A economista lamentou ainda que, ao contrário do que acontece no Reino Unido e nos Estados Unidos, em que é sabido "que as pessoas que têm mais rendimento do capital são também as que têm mais rendimento de trabalho", em Portugal não há esses dados.

"Há muitos trabalhadores que não têm rendimentos de capital, mas os capitalistas têm, na sua generalidade, rendimentos de trabalho e rendimentos de trabalho muito, muito generosos", considerou, referindo-se a essas economias.

Quanto a Portugal, "nós não fazemos ideia, por exemplo, quem é que são os detentores de rendas em Portugal, de pessoas que arrendam casas", existindo "alguma probabilidade de haver muitos que sejam pequenos aforradores".
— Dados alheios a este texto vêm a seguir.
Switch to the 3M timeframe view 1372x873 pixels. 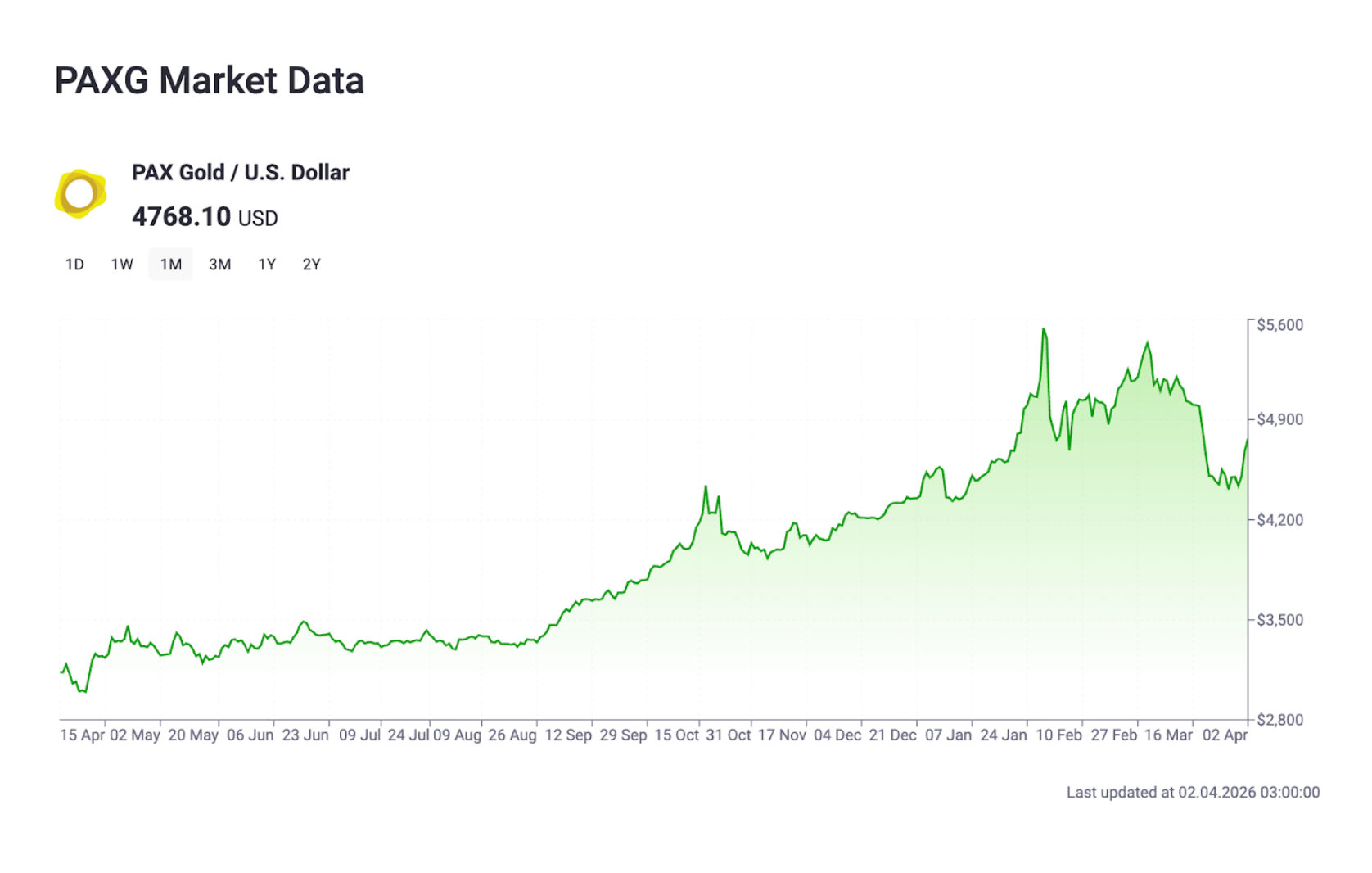click(219, 264)
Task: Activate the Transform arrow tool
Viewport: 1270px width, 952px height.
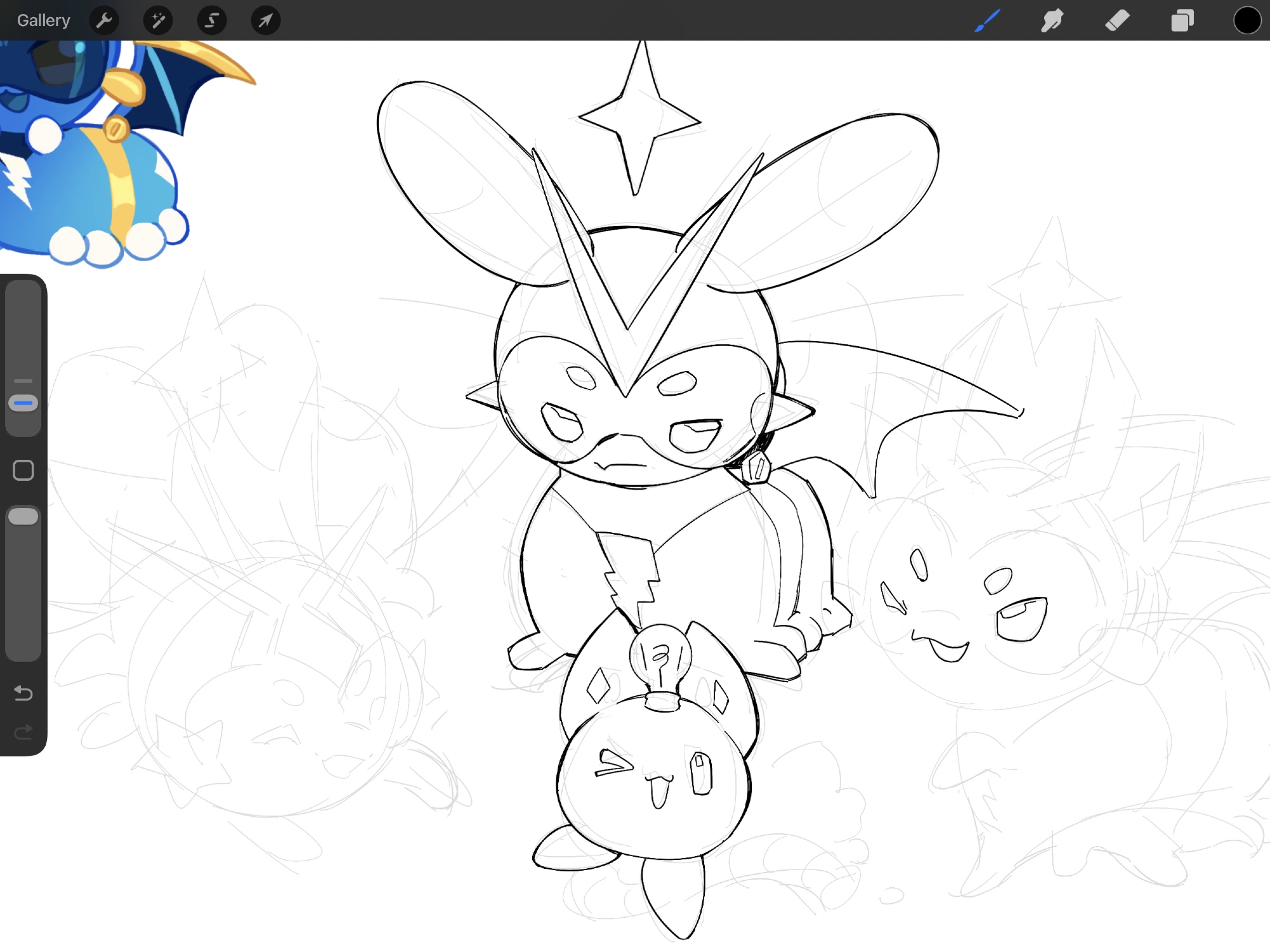Action: 265,21
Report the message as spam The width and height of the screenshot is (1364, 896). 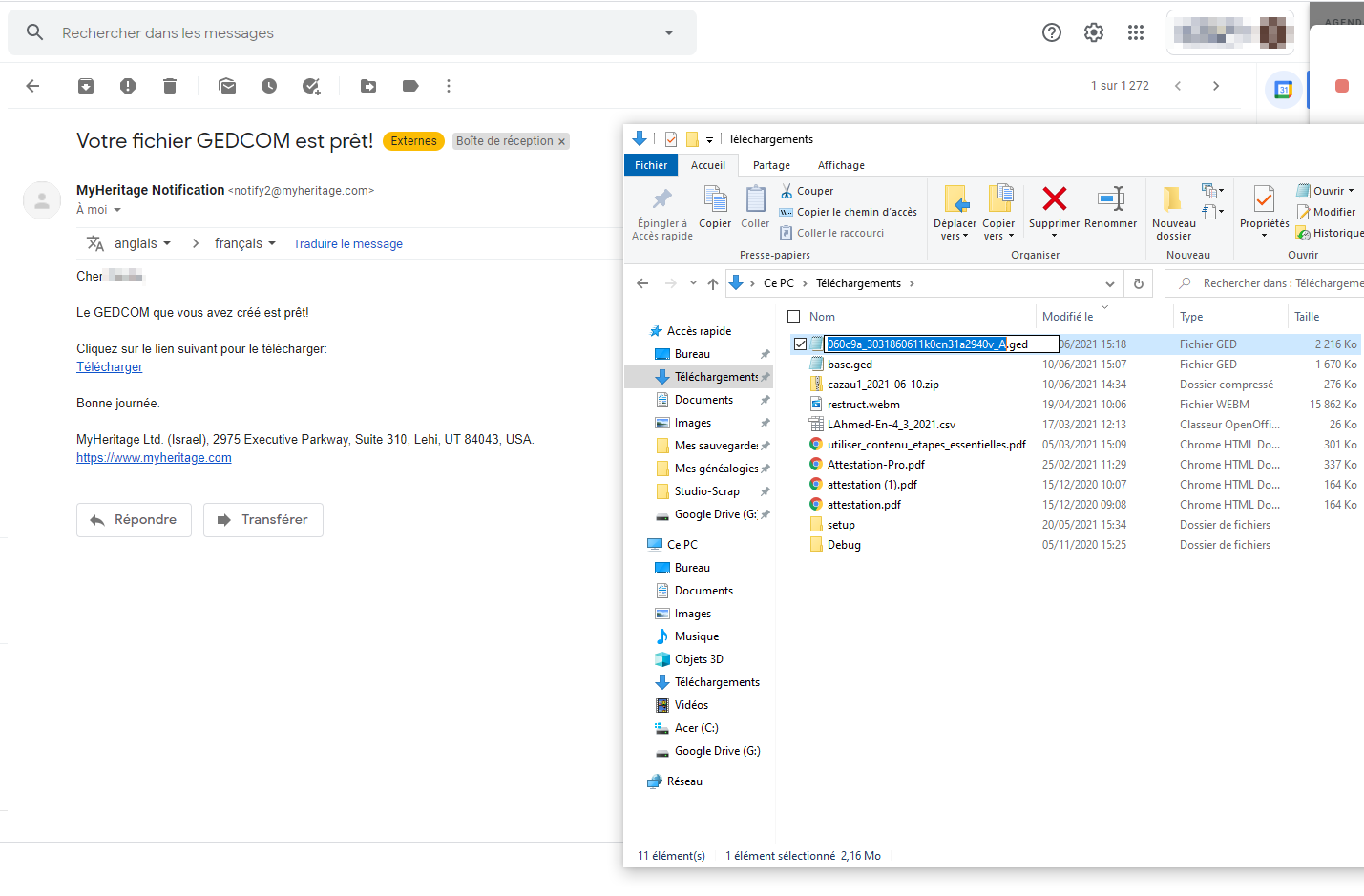pos(128,86)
Susana Peralta considerou ainda que os capitalistas atuais tanto "têm rendimentos do trabalho, como têm mais facilidade em deslocar rendimentos de uma esfera para a outra", por exemplo, "criando uma empresa onde põem uma parte dos pagamentos que recebem – de maneira completamente legal, já agora – mas em que estão a jogar na margem entre o IRS e o IRC".

"É por isso que é importante pensarmos nisto de uma maneira mais composta, e certamente criar margens dentro do próprio IRS, com tributações autónomas, em princípio não é boa ideia", considerou.

A economista lamentou ainda a ausência de quantificação da "tal margem de mobilidade do capital que faria perder receita fiscal".

"Nós precisávamos de ter um mapa do que é a distribuição da riqueza em Portugal, e do que é a distribuição de diferentes tipos de riqueza: do capital financeiro, do capital imobiliário e nós não sabemos muito sobre isso. Mas isso é um problema geral da nossa política económica, andamos sempre um bocado a navegar às escuras", concluiu.

O jornal Eco noticiou que, no âmbito do Orçamento do Estado para o próximo ano, o Governo está a negociar com os partidos à esquerda o englobamento obrigatório de rendimentos no IRS, mas ao Observador fonte do Governo disse que os rendimentos prediais e os juros dos depósitos estariam fora da negociação.

Atualmente, os rendimentos prediais e de capital podem ser tributados através de uma taxa liberatória de 28%, ao invés dos rendimentos do trabalho, sujeitos às taxas normais de IRS.

Os contribuintes com vários tipos de rendimentos podem optar por escolher a taxa que lhes seja mais vantajosa.